REQUIRED WORK → From the line containing "680x560 pixels." to the last line of the records below, repeat every line exactly and add nothing else.

···

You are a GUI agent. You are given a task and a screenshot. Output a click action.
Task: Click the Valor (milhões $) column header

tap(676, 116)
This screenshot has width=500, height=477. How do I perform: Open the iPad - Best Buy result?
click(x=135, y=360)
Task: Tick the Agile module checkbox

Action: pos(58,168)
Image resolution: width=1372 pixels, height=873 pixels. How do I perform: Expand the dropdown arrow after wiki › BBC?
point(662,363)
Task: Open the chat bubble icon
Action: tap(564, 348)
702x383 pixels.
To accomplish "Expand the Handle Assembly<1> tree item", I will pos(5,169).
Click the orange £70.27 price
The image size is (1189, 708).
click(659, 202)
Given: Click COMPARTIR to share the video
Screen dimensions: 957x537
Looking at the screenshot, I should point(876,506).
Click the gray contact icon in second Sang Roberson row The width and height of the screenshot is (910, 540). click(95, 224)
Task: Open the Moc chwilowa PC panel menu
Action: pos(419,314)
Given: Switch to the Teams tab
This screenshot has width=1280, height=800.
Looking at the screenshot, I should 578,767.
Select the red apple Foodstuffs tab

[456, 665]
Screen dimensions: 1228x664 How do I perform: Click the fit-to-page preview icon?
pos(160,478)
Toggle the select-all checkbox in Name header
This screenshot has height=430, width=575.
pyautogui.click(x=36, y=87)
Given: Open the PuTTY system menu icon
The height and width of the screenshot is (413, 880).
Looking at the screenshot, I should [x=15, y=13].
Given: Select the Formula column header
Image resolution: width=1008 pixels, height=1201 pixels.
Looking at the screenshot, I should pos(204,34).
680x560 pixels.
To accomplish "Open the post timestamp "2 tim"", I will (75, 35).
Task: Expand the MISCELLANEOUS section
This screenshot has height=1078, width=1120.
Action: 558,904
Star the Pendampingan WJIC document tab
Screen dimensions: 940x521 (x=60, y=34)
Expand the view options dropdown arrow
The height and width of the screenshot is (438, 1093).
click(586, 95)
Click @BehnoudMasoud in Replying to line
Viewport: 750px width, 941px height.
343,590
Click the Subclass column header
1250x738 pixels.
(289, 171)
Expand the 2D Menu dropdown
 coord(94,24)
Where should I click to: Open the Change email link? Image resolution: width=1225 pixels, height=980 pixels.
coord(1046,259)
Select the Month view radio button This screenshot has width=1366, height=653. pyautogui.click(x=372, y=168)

···

RESPONSE TO THE EXERCISE →
680x560 pixels.
To accomplish "Open the post timestamp "2 tim"", I will (75, 35).
Task: Expand the MISCELLANEOUS section
This screenshot has height=1078, width=1120.
Action: 558,904
Star the Pendampingan WJIC document tab
Screen dimensions: 940x521 (x=60, y=34)
Expand the view options dropdown arrow
The height and width of the screenshot is (438, 1093).
click(586, 95)
Click @BehnoudMasoud in Replying to line
Viewport: 750px width, 941px height.
343,590
Click the Subclass column header
1250x738 pixels.
(289, 171)
Expand the 2D Menu dropdown
 coord(94,24)
Where should I click to: Open the Change email link? Image resolution: width=1225 pixels, height=980 pixels.
coord(1046,259)
Select the Month view radio button This screenshot has width=1366, height=653. pyautogui.click(x=372, y=168)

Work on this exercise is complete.